Читаем The War After Armageddon полностью

Nasr caught himself before he shrugged. He had almost moved his shoulders like a Westerner. Instead, he waved the world away with a dismissive hand. And he entered the crowd, slipping past a policeman who wore his beret straight up from his scalp, like a mushroom cap.

An unshaven man in an old tweed jacket grasped Nasr by the arm.

“Please,” he said, “please… Can you help me?”

“What do you need, brother?” Nasr asked him.

“My wife… she’s… we need…”

A volley of artillery rounds struck beyond one of the city’s ridges. Closer than the other fires had come. The refugee clinging to Nasr’s forearm flinched, almost dropping to his knees.

“Why have they brought us here? Why? Do you know?”

“Where are you from, brother?”

“Why do they bring us here? This is fitna. Madness. I’m a professor. Of physics. My wife is a teacher. What do we have to do with their war?”

“Where is your home, brother? Where did they take you from?”

A woman in the crowd began to scream.

“From Homs. From the university. Why bring us such a long way? Why bring us here? We’ll all be killed. Can you help us?”

“We must pray to Allah,” Nasr said, “and trust in His beneficence.”

The professor looked at him scornfully. Letting go of his forearm. “You’re one of them? You believe that nonsense? After all the world has seen? There is no god… none…”

“There is no god but God,” Nasr corrected him. “And Mohammed is his Prophet. Insh’ Allah, all will be well with you, brother.”

“You,” the professor said in a spiteful rage, “it’s dogs like you who’ve done this.”

Before turning away, Nasr told the professor, “Get away from this place. Or they’ll steal what little you have left. Take your wife and go to the farthest neighborhood your feet can find. Nothing is left down here.”

But the professor wasn’t listening. Fury had blocked his ears.

“Dogs like you have done this,” he repeated.

“And hold your tongue, brother,” Nasr warned him. “Not all Nazarenes are as patient with blasphemers as I am.”

He scanned the shabby crowd but couldn’t spot the old man who’d been trailing him. Pushing on toward the buses, Nasr let himself take in a dozen conversations: pleas, complaints, threats, and furious bargaining, all of it reeking with the stench of shit and fear. Some of the refugees had been brought from as far away as Halab, ancient Aleppo, in northern Syria. And Nasr thought he heard Iraqi accents. Educated accents, all of them.

Why on earth drive your intelligentsia — or what passed for one — into the path of an invading army?

Did the Jihadis want them to be killed?

Nasr stopped. Just below the derelict patch where the Church of the Annunciation had stood. His body felt sheathed in ice.

Was that it? Did the Jihadis want them to be killed?

Nasr had been inserted weeks before the invasion began, but the influx of refugees had begun just two days before a bombardment announced the landings. The Jihadis had known an attack was coming, of course, if not just when and where.

What else had they known?

Major Nasr sat on a broken wall. A half-block from one of Christendom’s holy places — now a ruin used as a public latrine. He wasn’t a party to the detailed plan of invasion, but he knew this much: Even Flintlock Harris wouldn’t have the pull to bypass Nazareth. Whatever else the corps commander’s plan of operations might avoid, the early seizure of Nazareth would be non-negotiable. The vice president, the SecDef, and the MOBIC generals back in the Pentagon would make sure of that.
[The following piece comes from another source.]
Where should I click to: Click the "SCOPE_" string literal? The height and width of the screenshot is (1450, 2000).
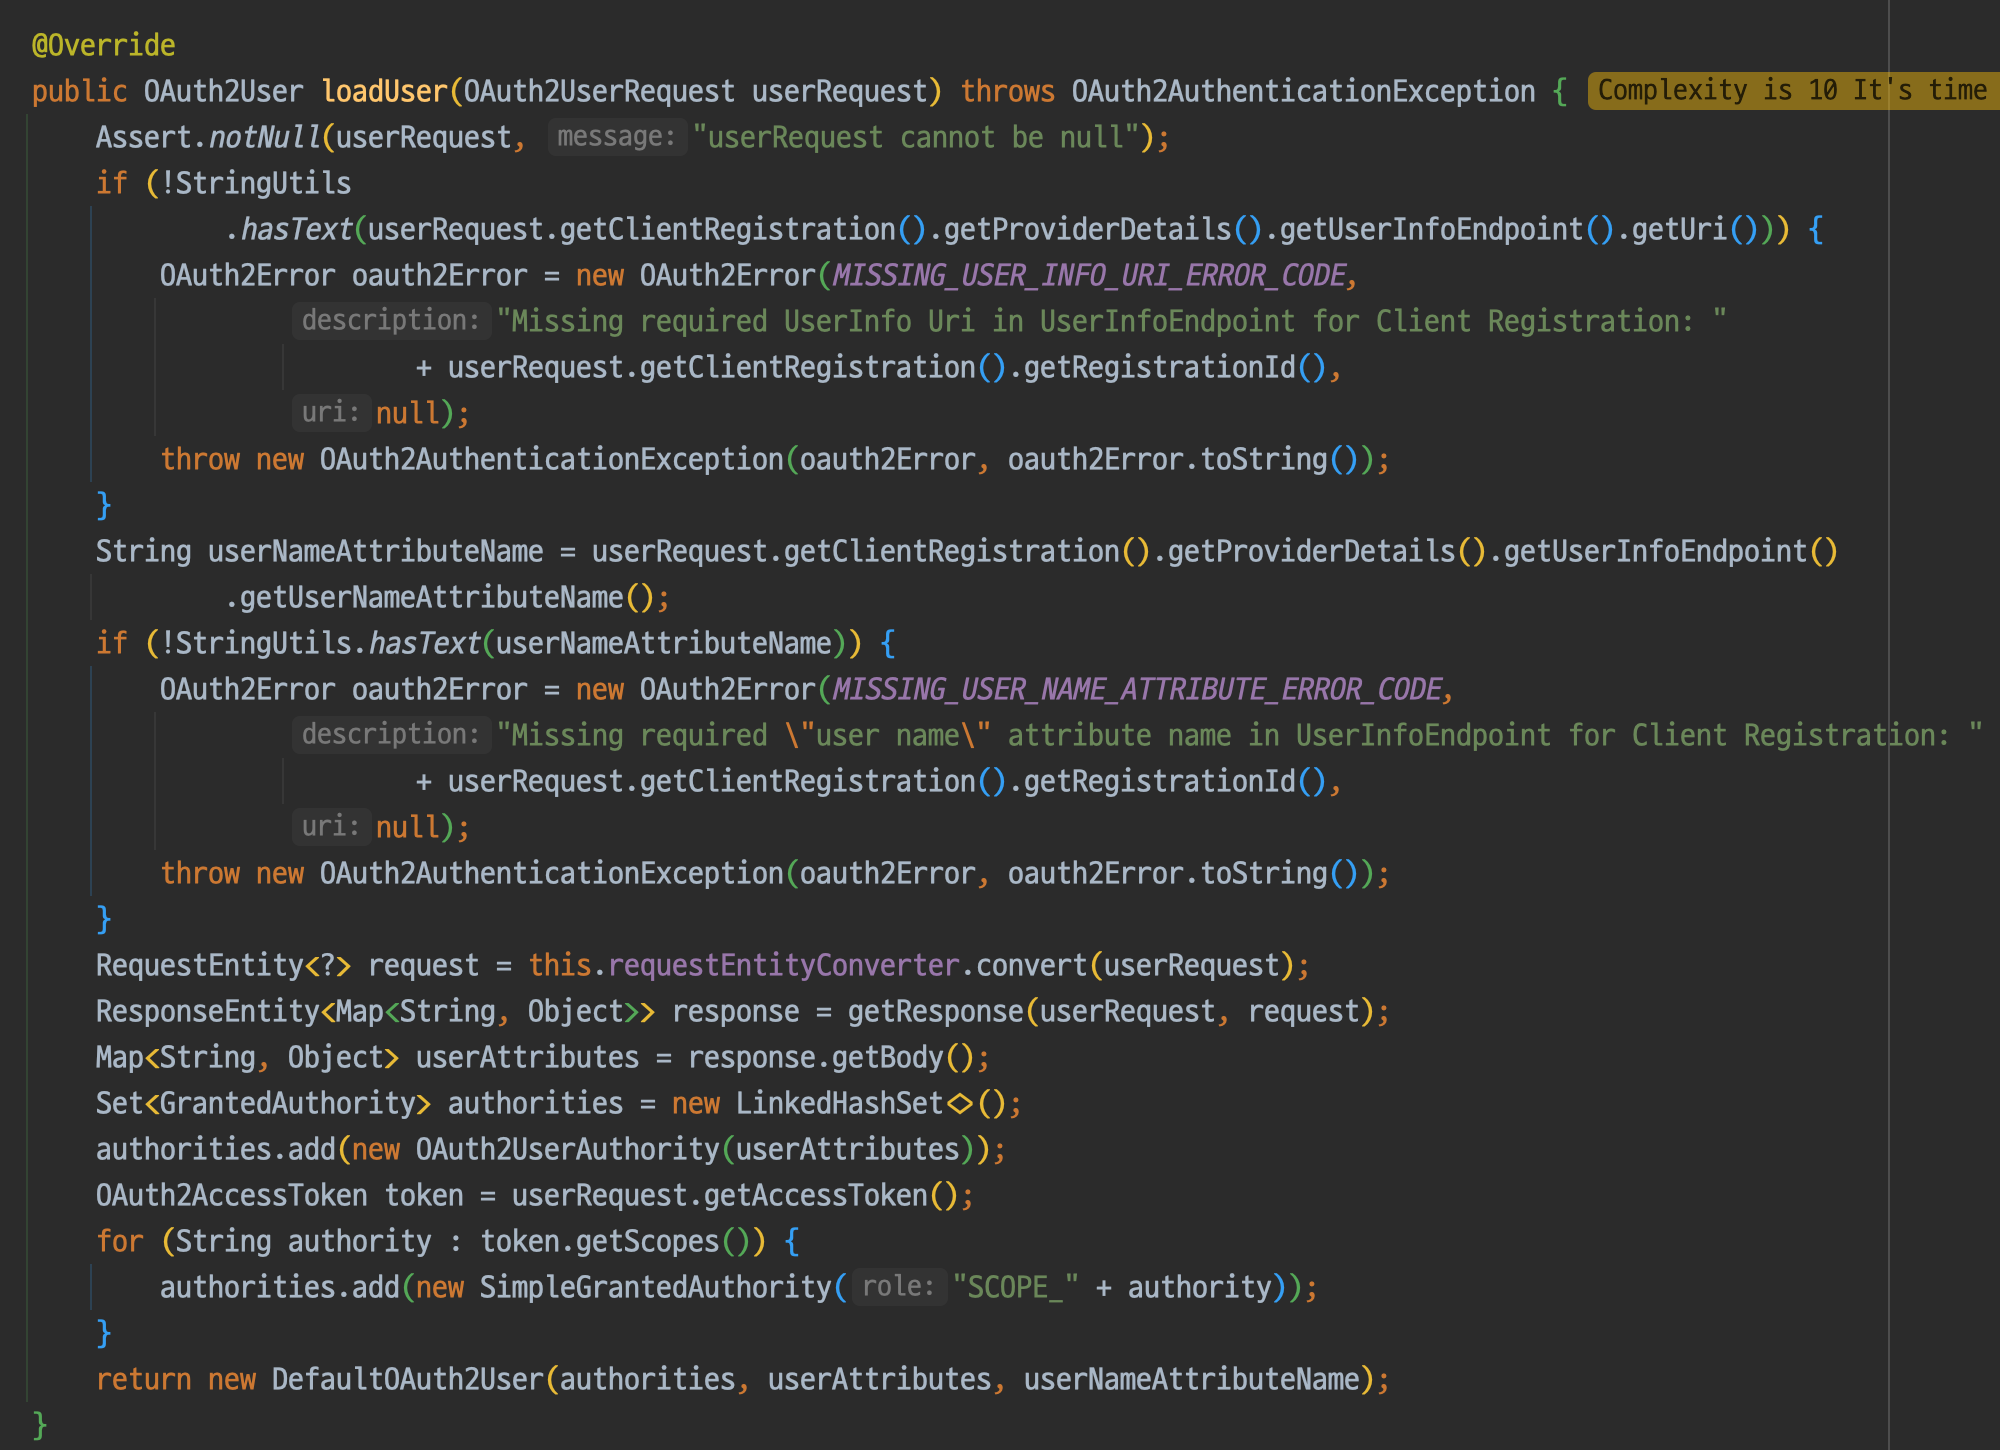1015,1287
And the Jihadis were smart enough to figure that one out. Every Christian site would be an objective. Nazareth would be high on the list.

Then why dump their brainpower in the path of the infidel?

Were the Jihadis really so intent on turning back the clock by centuries that they wanted their professors and doctors and scientists exterminated? If so, why not do it themselves? Why go to so much trouble? When they had a war to fight?

Of course, Hitler had made time for a similar distraction. When he had a war to fight.

Nasr knew he was on to something big. But he didn’t know what it was.

There had to be more to it.

He needed to get back to his transmitter. If the damned thing was working. Sometimes the burst transmissions got through, sometimes they didn’t. But he was anxious to send off another report and hand off what he’d seen and heard. Let the brainiacs on the staff figure out what it meant.

Insh’ Allah.

Just as Nasr placed his hands on his knees to lever himself to his feet, he saw the old man again. Pointing at him. A half-dozen Arab policemen accompanied him.

There was no point in running. The only hope was to bluff.

“I tell you, he is a spy, that one!” the old man cried.

Nasr felt his guts churn. But he kept his face under control, letting innocent bafflement spread across his features.

The police surrounded him. Artillery fire landed a valley away, but it wasn’t going to help him.

Nasr touched his hand to his robe, just above his heart. “How can I help you, my brothers?”